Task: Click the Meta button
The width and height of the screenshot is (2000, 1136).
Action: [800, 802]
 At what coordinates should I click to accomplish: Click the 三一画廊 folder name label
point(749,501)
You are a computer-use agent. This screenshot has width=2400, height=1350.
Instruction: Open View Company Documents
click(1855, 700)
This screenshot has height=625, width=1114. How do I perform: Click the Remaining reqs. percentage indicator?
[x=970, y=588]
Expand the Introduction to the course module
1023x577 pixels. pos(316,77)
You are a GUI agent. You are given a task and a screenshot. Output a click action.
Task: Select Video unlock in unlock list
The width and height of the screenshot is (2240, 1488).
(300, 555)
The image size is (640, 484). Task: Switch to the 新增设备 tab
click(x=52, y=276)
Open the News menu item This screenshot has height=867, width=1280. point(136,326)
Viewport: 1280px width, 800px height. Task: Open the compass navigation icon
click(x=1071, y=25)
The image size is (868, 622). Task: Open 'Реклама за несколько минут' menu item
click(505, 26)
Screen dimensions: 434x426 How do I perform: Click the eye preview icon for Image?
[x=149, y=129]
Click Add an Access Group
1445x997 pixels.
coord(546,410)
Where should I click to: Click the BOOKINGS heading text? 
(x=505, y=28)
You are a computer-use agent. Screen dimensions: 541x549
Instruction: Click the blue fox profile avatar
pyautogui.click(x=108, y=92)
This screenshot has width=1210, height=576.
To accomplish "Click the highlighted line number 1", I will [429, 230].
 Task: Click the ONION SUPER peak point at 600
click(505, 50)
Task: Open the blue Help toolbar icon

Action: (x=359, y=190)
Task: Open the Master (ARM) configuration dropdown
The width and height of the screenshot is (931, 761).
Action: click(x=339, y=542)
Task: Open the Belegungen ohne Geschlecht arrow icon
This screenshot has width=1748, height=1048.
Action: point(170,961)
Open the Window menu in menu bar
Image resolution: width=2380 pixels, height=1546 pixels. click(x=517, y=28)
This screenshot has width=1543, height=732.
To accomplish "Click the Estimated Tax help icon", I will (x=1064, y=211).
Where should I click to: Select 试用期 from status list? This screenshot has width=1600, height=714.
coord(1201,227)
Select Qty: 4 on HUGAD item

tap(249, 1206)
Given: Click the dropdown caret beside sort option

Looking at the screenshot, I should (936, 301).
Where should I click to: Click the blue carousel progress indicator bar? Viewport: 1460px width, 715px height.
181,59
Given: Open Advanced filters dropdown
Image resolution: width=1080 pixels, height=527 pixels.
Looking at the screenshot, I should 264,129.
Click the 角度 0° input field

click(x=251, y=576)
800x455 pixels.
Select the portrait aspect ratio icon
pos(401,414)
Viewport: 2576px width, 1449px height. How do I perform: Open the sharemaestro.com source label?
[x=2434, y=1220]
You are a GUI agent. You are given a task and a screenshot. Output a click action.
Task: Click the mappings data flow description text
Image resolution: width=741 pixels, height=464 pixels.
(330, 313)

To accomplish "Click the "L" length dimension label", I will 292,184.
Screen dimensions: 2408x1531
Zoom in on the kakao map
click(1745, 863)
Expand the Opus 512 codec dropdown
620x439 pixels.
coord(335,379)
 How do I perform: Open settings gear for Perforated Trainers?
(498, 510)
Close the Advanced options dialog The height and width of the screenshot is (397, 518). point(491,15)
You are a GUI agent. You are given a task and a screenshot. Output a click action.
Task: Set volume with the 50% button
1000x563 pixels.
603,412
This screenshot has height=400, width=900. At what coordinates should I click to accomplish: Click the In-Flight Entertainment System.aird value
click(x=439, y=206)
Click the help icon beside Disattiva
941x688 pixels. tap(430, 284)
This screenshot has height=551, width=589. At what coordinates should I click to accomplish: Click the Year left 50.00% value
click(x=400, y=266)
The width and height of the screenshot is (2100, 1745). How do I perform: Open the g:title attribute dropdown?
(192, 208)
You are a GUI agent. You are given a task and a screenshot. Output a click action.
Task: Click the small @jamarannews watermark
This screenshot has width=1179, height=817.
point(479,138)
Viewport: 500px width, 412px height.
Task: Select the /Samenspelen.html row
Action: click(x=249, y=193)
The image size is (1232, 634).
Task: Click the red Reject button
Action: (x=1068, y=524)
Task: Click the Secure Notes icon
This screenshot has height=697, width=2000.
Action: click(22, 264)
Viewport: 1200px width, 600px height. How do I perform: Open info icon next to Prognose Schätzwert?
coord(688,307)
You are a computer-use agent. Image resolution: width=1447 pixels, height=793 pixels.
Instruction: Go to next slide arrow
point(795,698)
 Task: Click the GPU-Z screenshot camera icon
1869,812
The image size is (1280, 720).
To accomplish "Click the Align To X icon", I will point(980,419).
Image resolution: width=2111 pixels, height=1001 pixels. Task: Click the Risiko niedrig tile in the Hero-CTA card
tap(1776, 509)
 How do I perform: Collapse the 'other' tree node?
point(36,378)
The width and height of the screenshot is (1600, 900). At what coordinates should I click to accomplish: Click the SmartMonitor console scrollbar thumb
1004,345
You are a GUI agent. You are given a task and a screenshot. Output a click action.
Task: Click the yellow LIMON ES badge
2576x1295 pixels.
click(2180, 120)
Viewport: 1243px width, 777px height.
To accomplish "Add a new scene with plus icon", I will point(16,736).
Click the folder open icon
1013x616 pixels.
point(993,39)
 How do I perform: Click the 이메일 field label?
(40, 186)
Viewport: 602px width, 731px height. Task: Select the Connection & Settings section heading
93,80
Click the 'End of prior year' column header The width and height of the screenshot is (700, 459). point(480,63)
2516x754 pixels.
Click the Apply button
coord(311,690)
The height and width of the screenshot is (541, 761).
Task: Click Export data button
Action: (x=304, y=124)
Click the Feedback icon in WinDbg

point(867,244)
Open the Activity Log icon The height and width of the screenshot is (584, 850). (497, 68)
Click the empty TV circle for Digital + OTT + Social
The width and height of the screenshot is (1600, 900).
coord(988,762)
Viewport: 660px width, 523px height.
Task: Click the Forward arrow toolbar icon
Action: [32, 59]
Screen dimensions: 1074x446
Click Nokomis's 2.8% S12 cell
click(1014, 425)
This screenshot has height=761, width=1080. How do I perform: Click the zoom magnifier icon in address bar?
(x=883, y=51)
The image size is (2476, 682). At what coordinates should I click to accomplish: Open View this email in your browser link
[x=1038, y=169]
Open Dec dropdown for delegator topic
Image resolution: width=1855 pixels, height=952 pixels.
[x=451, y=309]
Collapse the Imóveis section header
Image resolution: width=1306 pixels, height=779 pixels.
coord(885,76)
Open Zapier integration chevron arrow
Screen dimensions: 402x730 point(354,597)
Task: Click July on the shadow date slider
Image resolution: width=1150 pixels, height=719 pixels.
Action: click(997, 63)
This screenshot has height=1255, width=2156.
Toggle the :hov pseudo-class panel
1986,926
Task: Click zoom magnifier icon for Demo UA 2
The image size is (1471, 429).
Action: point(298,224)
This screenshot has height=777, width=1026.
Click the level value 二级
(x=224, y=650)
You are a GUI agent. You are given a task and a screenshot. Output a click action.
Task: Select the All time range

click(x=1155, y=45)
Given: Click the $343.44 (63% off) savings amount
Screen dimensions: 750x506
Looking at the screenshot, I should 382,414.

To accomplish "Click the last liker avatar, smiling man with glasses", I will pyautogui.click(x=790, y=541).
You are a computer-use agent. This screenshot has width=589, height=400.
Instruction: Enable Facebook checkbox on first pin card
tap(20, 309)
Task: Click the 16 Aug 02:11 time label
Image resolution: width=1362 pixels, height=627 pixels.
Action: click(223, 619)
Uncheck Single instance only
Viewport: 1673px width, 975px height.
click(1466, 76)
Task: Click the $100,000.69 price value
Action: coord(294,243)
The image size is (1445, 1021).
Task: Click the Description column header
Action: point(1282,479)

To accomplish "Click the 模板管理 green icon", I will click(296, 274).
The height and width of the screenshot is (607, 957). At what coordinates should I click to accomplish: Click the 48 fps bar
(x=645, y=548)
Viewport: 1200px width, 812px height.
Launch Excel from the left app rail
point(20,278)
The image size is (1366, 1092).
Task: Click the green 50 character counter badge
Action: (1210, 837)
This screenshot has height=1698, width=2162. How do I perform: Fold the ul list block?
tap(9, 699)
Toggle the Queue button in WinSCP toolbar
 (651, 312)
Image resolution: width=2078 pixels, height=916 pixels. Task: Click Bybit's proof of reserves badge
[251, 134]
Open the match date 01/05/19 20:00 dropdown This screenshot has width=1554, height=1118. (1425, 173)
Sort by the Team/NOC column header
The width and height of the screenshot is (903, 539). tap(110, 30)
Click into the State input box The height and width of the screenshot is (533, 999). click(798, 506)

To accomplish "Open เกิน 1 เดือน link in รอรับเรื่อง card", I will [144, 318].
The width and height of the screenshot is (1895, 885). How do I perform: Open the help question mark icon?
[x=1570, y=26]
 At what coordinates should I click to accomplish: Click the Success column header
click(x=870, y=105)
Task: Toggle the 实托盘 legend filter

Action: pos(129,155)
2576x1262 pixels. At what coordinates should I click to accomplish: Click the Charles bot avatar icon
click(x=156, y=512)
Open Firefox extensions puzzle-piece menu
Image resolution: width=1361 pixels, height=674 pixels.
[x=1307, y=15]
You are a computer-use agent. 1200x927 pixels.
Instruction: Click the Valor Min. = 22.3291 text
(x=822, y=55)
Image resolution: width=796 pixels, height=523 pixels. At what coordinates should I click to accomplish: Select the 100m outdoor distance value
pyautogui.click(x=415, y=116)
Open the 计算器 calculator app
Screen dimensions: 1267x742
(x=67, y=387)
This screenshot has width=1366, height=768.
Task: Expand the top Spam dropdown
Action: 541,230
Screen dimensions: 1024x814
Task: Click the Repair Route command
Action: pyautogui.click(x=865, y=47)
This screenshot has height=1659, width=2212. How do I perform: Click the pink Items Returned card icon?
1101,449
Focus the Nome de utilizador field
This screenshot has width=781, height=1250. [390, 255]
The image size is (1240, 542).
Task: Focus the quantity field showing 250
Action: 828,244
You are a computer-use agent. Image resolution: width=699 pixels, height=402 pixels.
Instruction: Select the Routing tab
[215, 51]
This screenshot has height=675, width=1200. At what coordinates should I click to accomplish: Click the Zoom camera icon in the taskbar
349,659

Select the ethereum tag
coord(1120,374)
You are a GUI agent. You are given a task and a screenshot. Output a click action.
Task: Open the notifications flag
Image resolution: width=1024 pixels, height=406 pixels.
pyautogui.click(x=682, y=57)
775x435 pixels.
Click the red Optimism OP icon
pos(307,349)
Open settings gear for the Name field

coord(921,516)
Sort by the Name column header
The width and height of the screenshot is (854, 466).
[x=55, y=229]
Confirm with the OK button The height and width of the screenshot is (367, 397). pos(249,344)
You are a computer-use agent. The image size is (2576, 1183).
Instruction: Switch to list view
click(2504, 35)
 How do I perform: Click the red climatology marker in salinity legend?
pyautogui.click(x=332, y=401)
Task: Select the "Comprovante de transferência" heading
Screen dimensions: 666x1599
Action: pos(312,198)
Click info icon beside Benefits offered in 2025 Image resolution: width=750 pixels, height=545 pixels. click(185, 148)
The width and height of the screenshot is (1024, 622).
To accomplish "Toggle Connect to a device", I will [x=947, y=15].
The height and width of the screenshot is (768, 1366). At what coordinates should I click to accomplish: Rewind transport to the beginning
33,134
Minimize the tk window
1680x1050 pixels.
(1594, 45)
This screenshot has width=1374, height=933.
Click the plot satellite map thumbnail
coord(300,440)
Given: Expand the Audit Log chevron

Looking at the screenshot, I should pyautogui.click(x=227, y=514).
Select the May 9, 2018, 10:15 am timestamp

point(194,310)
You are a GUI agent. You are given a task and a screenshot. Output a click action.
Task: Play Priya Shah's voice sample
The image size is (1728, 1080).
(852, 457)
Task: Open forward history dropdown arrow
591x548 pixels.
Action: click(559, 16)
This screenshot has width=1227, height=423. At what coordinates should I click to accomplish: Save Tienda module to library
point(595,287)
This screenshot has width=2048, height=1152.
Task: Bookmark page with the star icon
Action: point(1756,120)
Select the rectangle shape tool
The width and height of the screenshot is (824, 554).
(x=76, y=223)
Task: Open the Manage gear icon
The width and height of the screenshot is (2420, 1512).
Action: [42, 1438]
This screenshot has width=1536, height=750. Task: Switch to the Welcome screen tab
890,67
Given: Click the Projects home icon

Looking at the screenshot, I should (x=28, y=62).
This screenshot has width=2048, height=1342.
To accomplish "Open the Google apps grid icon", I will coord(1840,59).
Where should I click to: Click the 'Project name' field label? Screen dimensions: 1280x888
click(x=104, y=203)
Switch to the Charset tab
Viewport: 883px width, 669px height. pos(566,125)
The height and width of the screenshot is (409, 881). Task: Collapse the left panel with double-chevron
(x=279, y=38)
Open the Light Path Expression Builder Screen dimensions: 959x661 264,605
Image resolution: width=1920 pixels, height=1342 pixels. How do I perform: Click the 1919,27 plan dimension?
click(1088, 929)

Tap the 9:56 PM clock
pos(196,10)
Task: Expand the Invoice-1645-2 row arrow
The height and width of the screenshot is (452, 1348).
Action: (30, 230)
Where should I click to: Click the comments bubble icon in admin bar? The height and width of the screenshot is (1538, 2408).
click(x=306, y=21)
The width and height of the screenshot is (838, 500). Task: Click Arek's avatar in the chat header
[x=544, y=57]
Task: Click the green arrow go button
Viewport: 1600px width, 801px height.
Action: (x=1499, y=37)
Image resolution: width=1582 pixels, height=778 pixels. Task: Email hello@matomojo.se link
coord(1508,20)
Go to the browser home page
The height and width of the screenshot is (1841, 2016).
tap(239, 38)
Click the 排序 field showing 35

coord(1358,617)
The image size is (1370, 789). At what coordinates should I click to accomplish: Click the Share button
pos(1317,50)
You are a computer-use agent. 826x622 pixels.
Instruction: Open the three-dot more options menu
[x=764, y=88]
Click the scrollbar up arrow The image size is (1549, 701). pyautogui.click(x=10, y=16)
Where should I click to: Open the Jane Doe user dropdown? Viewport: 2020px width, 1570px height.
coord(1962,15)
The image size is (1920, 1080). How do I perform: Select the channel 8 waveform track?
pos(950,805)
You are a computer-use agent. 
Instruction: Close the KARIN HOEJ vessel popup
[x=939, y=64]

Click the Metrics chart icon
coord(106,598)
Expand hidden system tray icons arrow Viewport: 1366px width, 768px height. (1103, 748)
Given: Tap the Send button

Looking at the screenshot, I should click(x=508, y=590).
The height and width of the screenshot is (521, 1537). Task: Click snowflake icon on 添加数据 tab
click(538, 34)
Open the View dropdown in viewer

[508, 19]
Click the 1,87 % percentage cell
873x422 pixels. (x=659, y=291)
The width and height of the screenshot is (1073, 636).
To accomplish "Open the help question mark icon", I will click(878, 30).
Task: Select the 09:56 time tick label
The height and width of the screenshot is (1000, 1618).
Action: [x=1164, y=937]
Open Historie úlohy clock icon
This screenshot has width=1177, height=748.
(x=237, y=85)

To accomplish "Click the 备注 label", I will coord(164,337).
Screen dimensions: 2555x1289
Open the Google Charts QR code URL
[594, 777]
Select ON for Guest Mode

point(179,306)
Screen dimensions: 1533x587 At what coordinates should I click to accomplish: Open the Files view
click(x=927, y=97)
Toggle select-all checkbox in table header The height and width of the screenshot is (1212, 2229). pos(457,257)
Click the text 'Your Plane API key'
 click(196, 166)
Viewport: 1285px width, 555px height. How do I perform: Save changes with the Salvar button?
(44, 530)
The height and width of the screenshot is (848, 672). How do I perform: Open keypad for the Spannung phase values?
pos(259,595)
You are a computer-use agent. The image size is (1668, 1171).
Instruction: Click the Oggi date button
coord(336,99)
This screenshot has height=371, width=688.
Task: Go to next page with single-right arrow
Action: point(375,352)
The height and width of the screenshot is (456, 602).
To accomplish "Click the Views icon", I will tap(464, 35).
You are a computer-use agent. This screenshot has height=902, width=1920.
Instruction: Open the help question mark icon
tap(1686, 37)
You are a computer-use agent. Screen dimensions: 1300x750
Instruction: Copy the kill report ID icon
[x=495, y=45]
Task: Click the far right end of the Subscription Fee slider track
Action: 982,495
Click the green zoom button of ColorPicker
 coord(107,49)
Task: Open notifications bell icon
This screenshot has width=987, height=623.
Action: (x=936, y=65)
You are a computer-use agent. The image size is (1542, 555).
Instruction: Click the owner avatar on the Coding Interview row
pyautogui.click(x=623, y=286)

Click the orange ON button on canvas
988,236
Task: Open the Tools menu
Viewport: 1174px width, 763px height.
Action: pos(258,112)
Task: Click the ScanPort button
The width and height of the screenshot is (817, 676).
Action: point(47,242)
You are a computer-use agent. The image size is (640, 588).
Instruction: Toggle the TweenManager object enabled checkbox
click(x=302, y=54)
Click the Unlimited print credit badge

**PROBLEM DETAILS**.
Reproduce only the lines between the one containing "The height and width of the screenshot is (409, 881)." and the one containing "[x=764, y=88]", inclusive, with "Task" replaced by "Step" and everything else left as it is.

**ANSWER TO THIS EXERCISE**.
The height and width of the screenshot is (409, 881). Step: Collapse the left panel with double-chevron
(x=279, y=38)
Open the Light Path Expression Builder Screen dimensions: 959x661 264,605
Image resolution: width=1920 pixels, height=1342 pixels. How do I perform: Click the 1919,27 plan dimension?
click(1088, 929)

Tap the 9:56 PM clock
pos(196,10)
Step: Expand the Invoice-1645-2 row arrow
The height and width of the screenshot is (452, 1348).
Action: (30, 230)
Where should I click to: Click the comments bubble icon in admin bar? The height and width of the screenshot is (1538, 2408).
click(x=306, y=21)
The width and height of the screenshot is (838, 500). Step: Click Arek's avatar in the chat header
[x=544, y=57]
Step: Click the green arrow go button
Viewport: 1600px width, 801px height.
Action: (x=1499, y=37)
Image resolution: width=1582 pixels, height=778 pixels. Step: Email hello@matomojo.se link
coord(1508,20)
Go to the browser home page
The height and width of the screenshot is (1841, 2016).
tap(239, 38)
Click the 排序 field showing 35

coord(1358,617)
The image size is (1370, 789). At what coordinates should I click to accomplish: Click the Share button
pos(1317,50)
You are a computer-use agent. 826x622 pixels.
Instruction: Open the three-dot more options menu
[x=764, y=88]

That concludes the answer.